§ **What is needed**:
Beneath this instruction is a block of data; output from it exactly the lines that run from the one containing "Thames Valley Expo Reading (659, 535)" through the one containing "[Loo Of The", inclusive.

Stored items:
=== Section Start ===

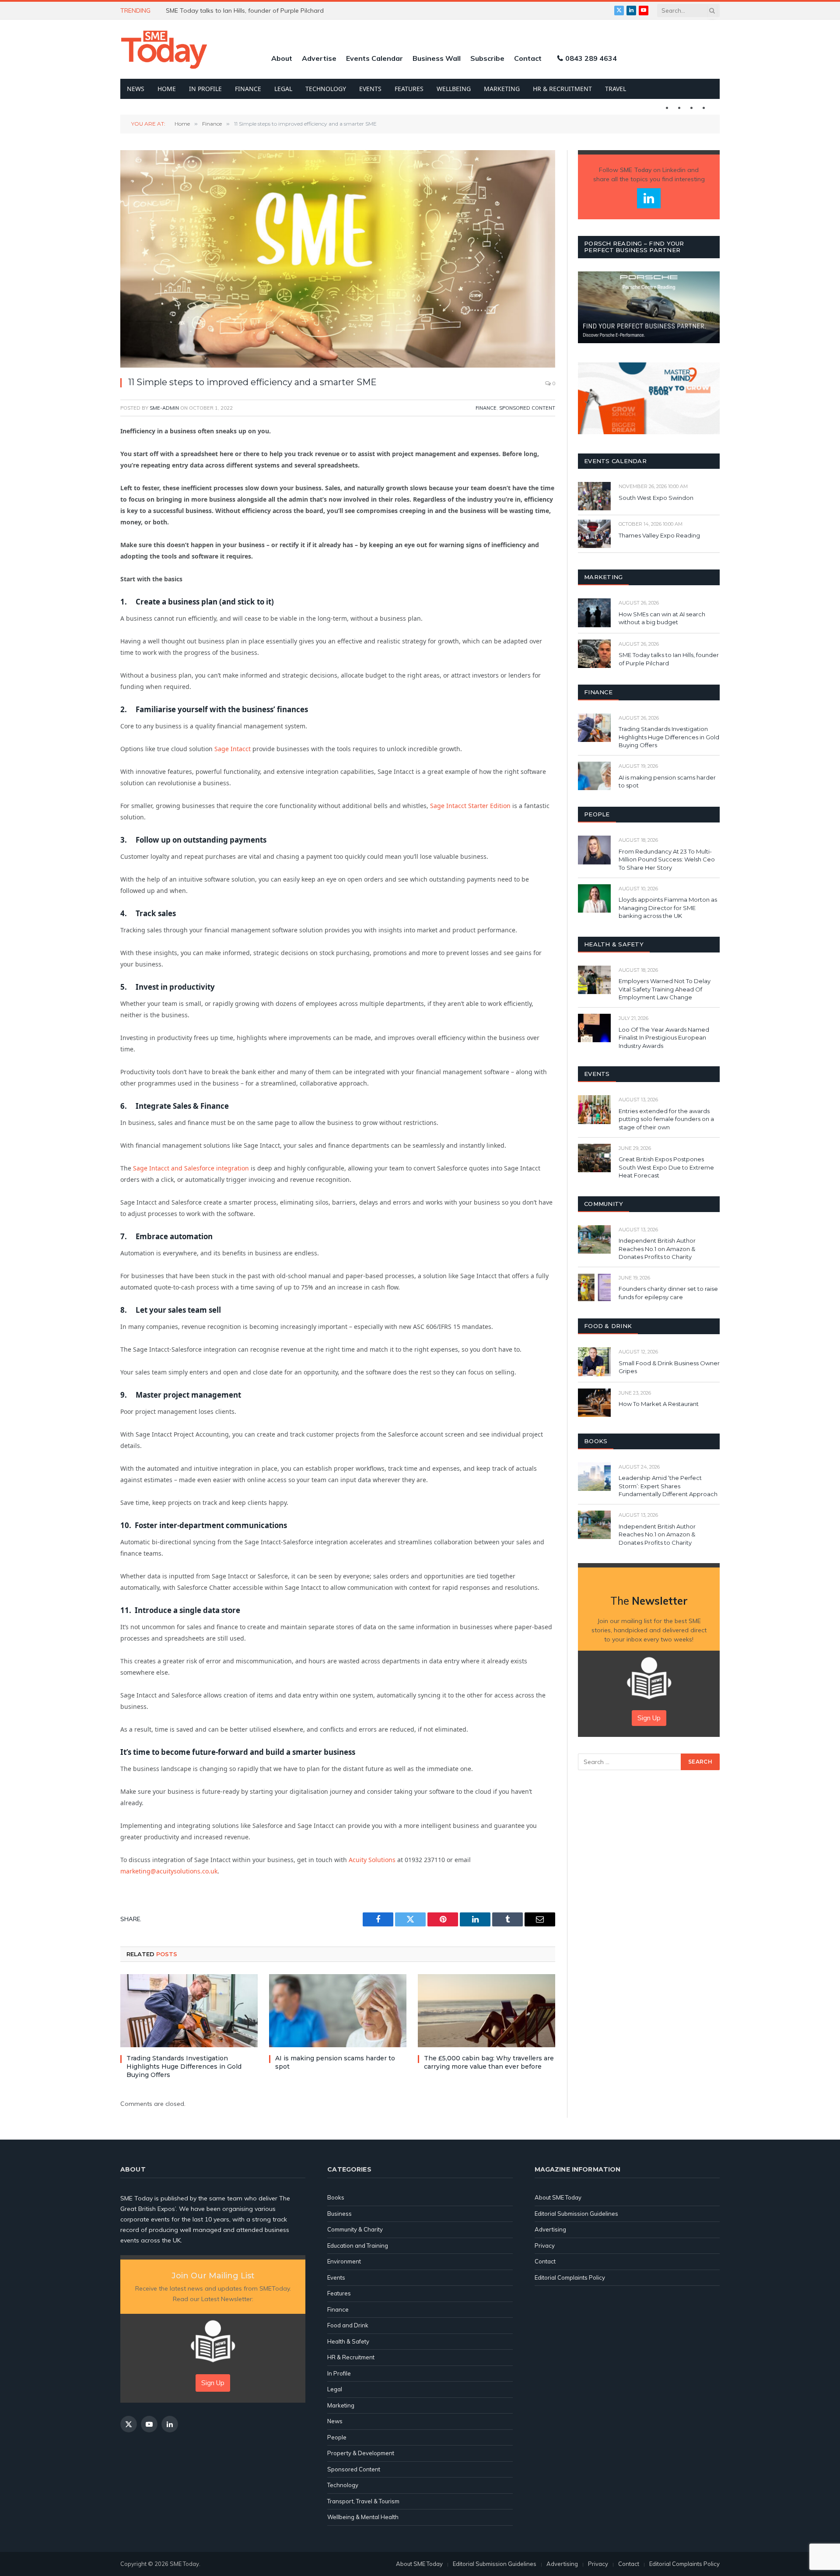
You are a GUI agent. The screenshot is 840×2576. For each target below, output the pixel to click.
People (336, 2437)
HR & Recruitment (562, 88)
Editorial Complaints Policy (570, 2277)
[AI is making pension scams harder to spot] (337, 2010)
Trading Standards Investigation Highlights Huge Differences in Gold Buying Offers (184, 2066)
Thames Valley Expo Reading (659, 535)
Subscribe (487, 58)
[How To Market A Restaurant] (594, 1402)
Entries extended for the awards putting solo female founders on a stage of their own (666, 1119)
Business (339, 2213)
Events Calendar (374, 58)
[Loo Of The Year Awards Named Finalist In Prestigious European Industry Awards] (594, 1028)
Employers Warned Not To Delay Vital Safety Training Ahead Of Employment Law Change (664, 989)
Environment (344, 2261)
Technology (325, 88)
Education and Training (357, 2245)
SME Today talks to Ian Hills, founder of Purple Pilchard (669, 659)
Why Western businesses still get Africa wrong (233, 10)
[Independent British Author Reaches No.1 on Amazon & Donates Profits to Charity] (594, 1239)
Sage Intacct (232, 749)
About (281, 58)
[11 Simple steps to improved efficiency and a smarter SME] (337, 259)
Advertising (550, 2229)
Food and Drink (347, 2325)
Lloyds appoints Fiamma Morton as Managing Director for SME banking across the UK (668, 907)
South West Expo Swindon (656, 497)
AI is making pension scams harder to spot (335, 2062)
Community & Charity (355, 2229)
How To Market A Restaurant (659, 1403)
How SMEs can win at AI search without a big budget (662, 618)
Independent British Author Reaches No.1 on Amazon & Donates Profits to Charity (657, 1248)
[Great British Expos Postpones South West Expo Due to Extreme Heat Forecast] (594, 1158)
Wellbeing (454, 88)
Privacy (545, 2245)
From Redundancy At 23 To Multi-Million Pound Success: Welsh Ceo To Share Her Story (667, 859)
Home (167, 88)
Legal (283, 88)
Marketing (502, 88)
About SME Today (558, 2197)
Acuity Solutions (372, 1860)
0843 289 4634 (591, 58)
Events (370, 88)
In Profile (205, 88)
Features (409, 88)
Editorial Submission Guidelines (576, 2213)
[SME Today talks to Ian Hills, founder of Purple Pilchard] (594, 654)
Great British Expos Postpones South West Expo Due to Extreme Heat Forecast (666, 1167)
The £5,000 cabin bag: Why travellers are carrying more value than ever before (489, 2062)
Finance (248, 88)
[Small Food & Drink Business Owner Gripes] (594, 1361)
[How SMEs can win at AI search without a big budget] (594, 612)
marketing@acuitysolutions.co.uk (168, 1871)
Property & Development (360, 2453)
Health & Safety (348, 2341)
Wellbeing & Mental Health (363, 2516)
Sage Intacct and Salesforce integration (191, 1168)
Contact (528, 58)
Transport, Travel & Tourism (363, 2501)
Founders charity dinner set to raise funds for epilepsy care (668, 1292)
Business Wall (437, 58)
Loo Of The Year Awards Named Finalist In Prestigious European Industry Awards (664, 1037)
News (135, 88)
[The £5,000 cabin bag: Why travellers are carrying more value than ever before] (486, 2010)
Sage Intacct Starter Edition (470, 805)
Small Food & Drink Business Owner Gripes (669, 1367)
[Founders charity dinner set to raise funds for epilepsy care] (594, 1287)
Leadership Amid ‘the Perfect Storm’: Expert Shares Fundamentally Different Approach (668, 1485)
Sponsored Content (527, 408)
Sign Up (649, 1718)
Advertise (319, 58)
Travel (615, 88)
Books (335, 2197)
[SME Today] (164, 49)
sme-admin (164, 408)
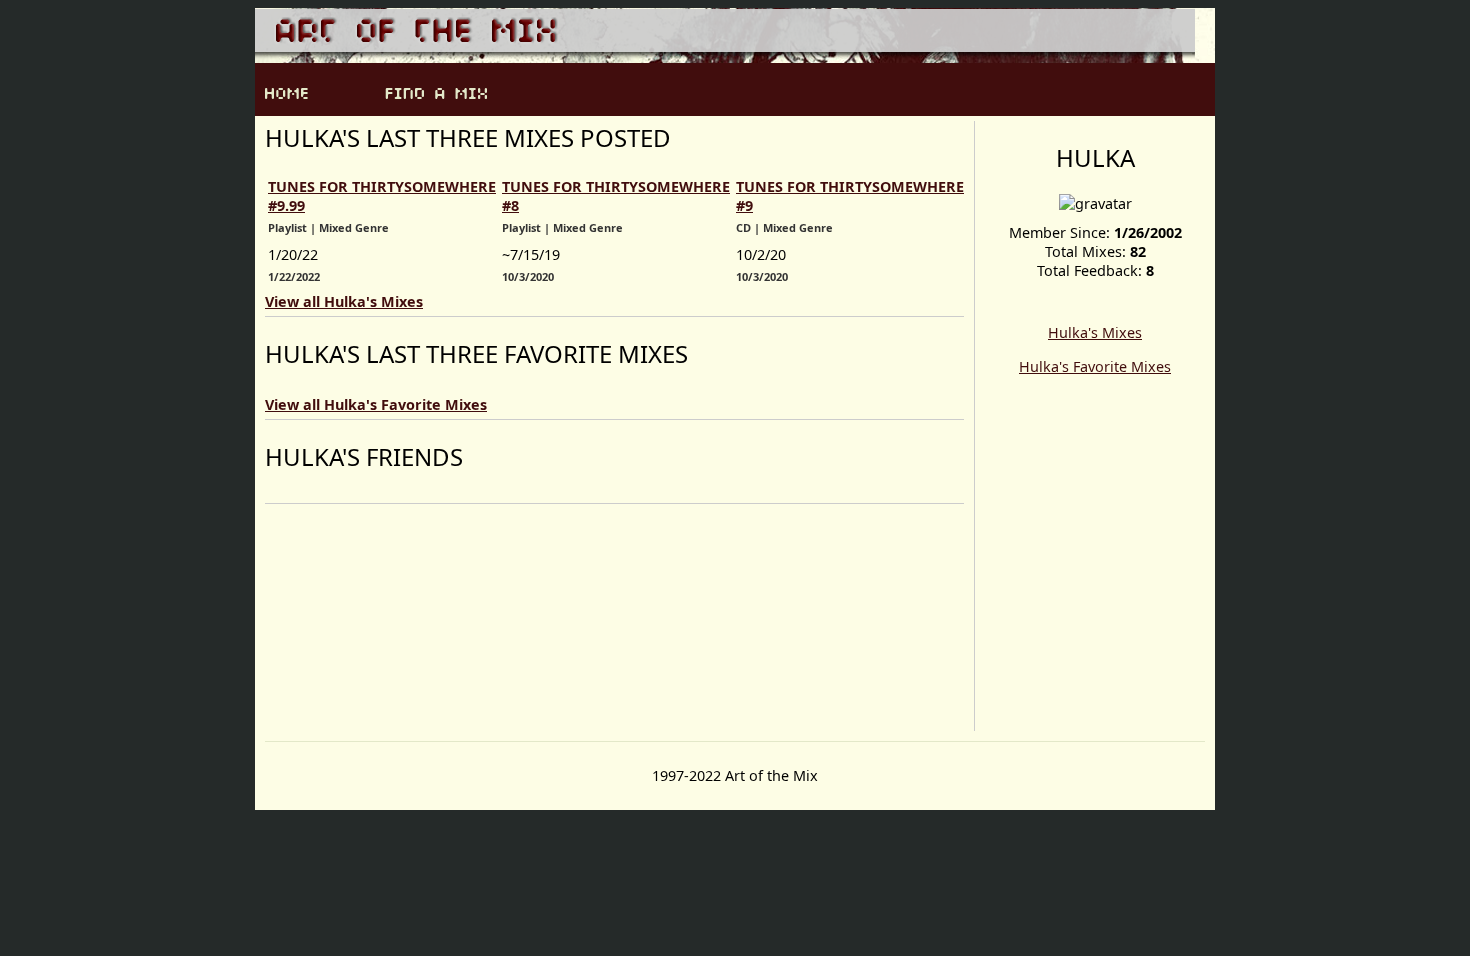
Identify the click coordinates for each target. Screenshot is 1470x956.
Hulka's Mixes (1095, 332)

=== Section End ===

§ **Exercise output**:
Thames Valley Expo Reading (659, 535)
Subscribe (487, 58)
[How To Market A Restaurant] (594, 1402)
Entries extended for the awards putting solo female founders on a stage of their own (666, 1119)
Business (339, 2213)
Events Calendar (374, 58)
[Loo Of The Year Awards Named Finalist In Prestigious European Industry Awards] (594, 1028)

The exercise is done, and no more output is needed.